MATERIAL SHOWN
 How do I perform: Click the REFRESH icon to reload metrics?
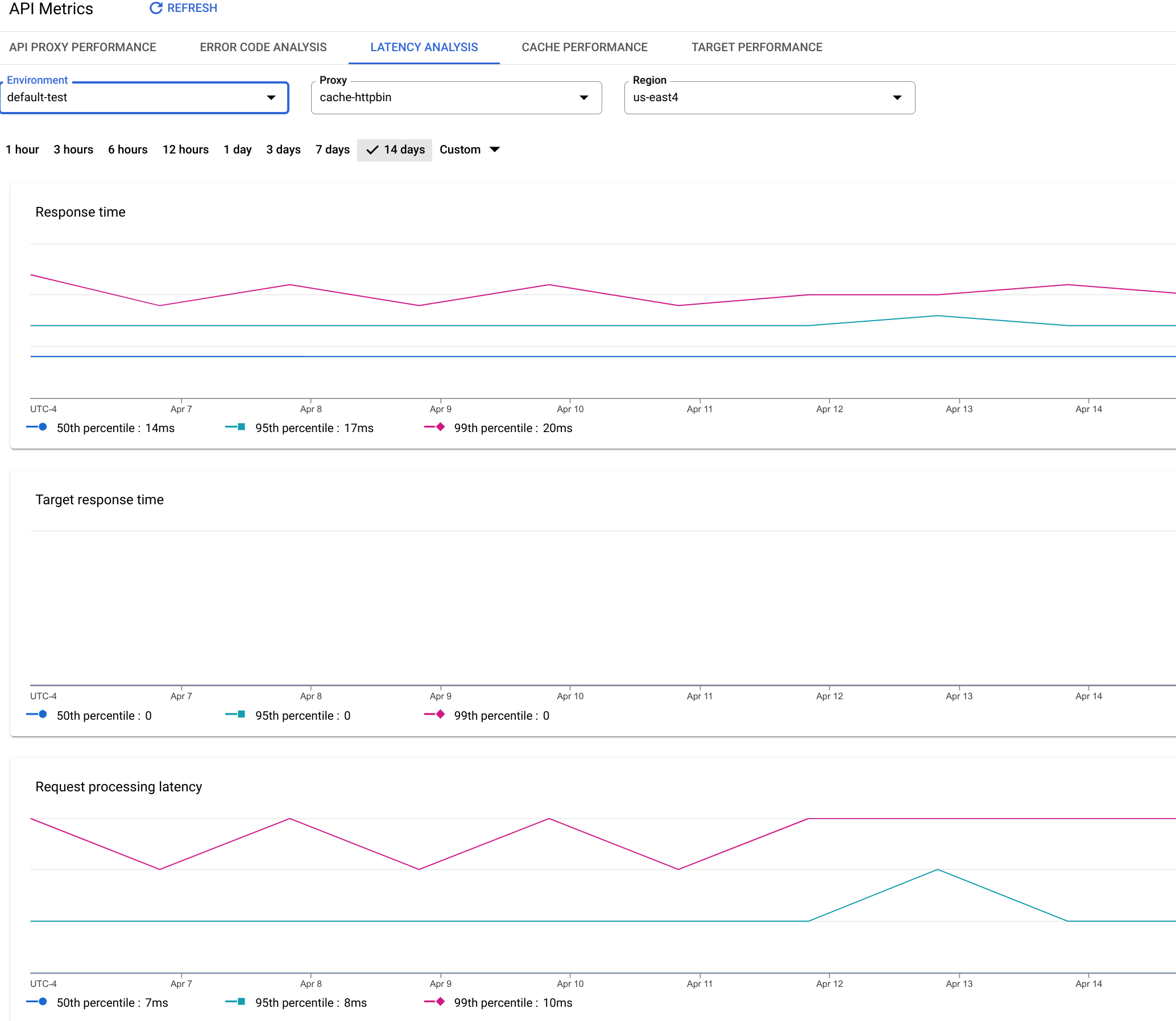point(154,8)
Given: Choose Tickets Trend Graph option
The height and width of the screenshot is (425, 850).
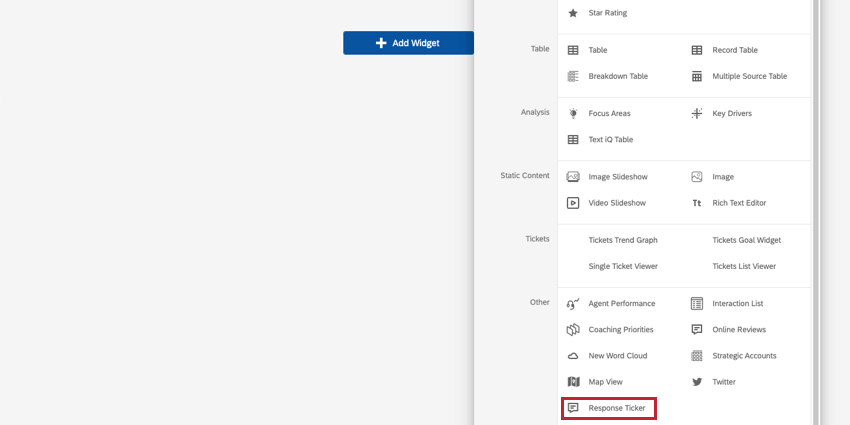Looking at the screenshot, I should click(623, 240).
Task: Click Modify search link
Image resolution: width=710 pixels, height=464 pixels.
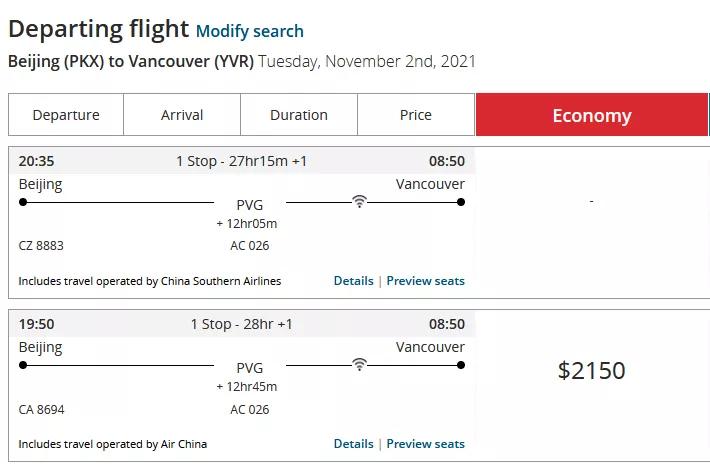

WHAT IS NEEDED
Return every entry above exactly as written, minus the pictures.

RESPONSE
 How do I perform: Click the REFRESH icon to reload metrics?
point(154,8)
Given: Choose Tickets Trend Graph option
The height and width of the screenshot is (425, 850).
Looking at the screenshot, I should click(623, 240).
Task: Click Modify search link
Image resolution: width=710 pixels, height=464 pixels.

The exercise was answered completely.